Anspruch auf Beiordnung eines Wahlverteidigers

Dem Beschuldigten wurde am 17.12.2009 der Haftbefehl des AG Frankfurt (Oder) verkündet, er befindet sich derzeit in der JVA Cottbus-Dissenchen. Davor war er in der JVA Kempen und anschließend in der JVA Frankfurt (Oder) ansässig. Nach Antrag auf Beiordnung eines Pflichtverteidigers wurde der Beschuldigte durch den Rechtsanwalt D. als Pflichtverteidiger vertreten. Hiergegen erhob er später eine Beschwerde, mit der er die Beiordnung des Pflichtverteidigers rügt.

Die entscheidende Frage war, ob dem Beschuldigten die Gelegenheit gegeben worden ist bzw. er sich dessen bewusst war, in einem bestimmten Zeitraum einen Anwalt für seine Verteidigung zu benennen. Eine solche Möglichkeit entspricht dem Grundsatz des fairen Verfahrens und ist gesetzlich ausdrücklich normiert.

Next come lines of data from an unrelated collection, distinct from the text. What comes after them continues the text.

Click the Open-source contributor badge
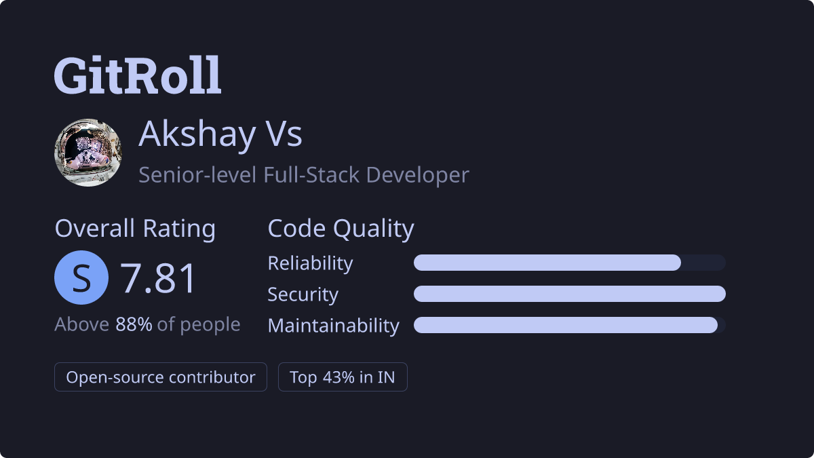 pyautogui.click(x=161, y=377)
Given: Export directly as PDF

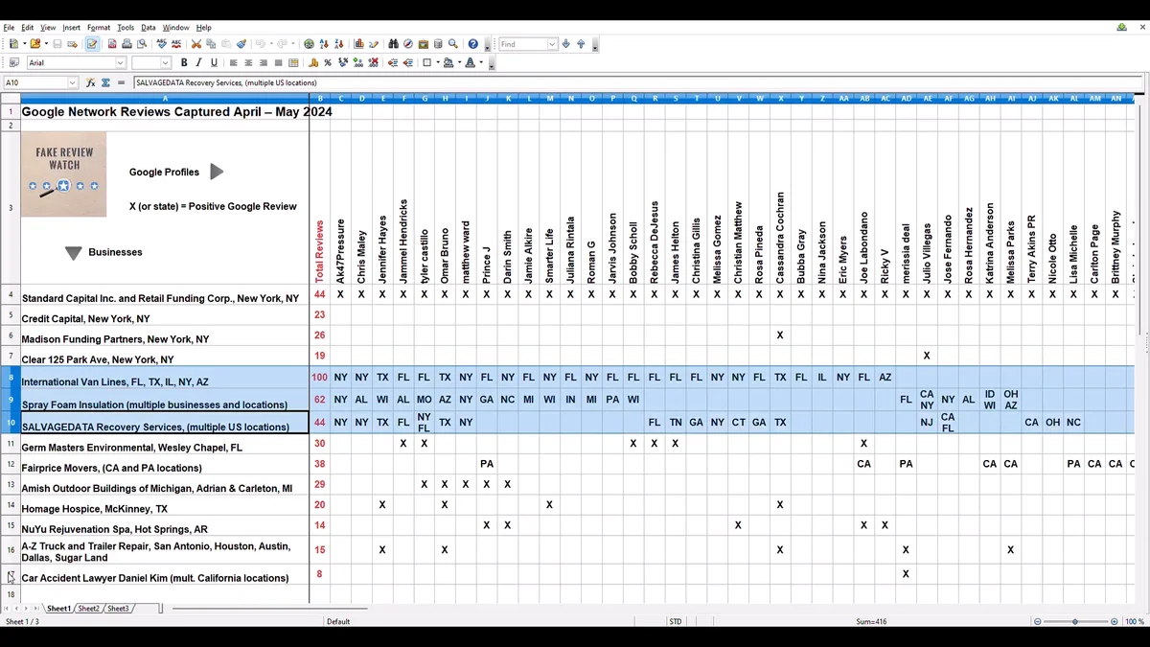Looking at the screenshot, I should click(110, 43).
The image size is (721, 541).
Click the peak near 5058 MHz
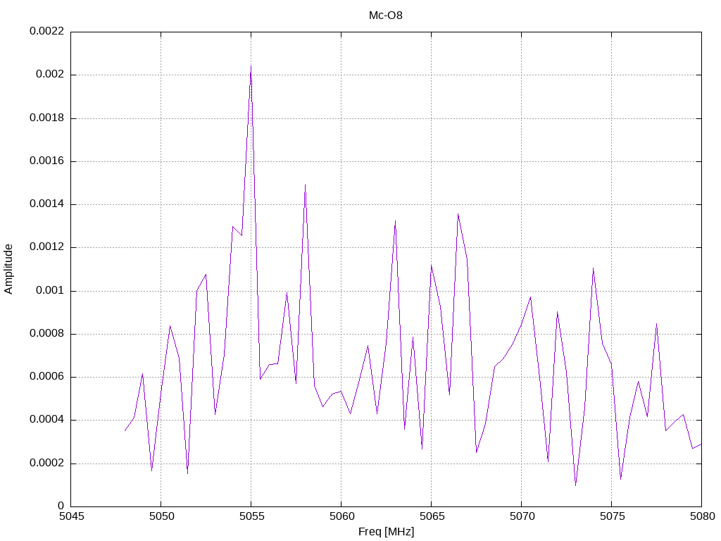point(305,185)
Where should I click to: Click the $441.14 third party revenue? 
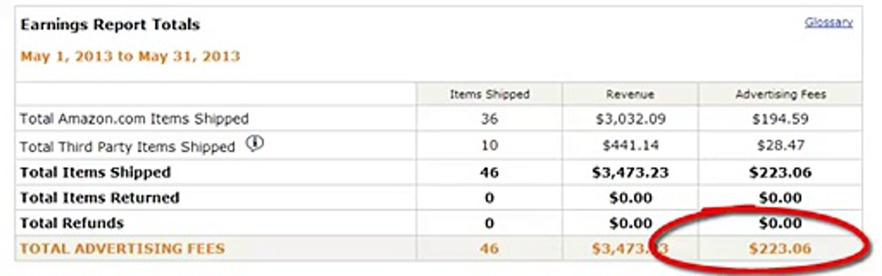tap(630, 145)
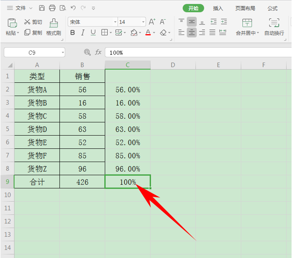Image resolution: width=292 pixels, height=258 pixels.
Task: Click the Cut scissors icon
Action: (x=27, y=22)
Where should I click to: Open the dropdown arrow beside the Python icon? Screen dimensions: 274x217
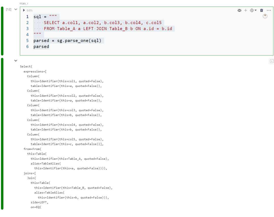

Dem Besch. soll gem. §142 Abs. 1 StPO möglichst der von ihm als Anwalt seines Vertrauens benannte RA als Verteidiger beigeordnet werden. Ihm ist deshalb Gelegenheit zu geben, innerhalb einer bestimmenden Frist einen Anwalt zu benennen, Dies hat ihm der Vorsitzende unmissverständlich mitzuteilen (vgl. Meyer-Goßner, 51 Aufl. Rn.10 zu § 142 StPO). Die Vorschriften der StPO über die notwendige Mitwirkung und die Bestellung eines Verteidigers im Strafverfahren (§140 ff StPO) sind insoweit Ausdruck des grundgesetzlichen geschätzten Anspruchs auf ein faires Verfahren.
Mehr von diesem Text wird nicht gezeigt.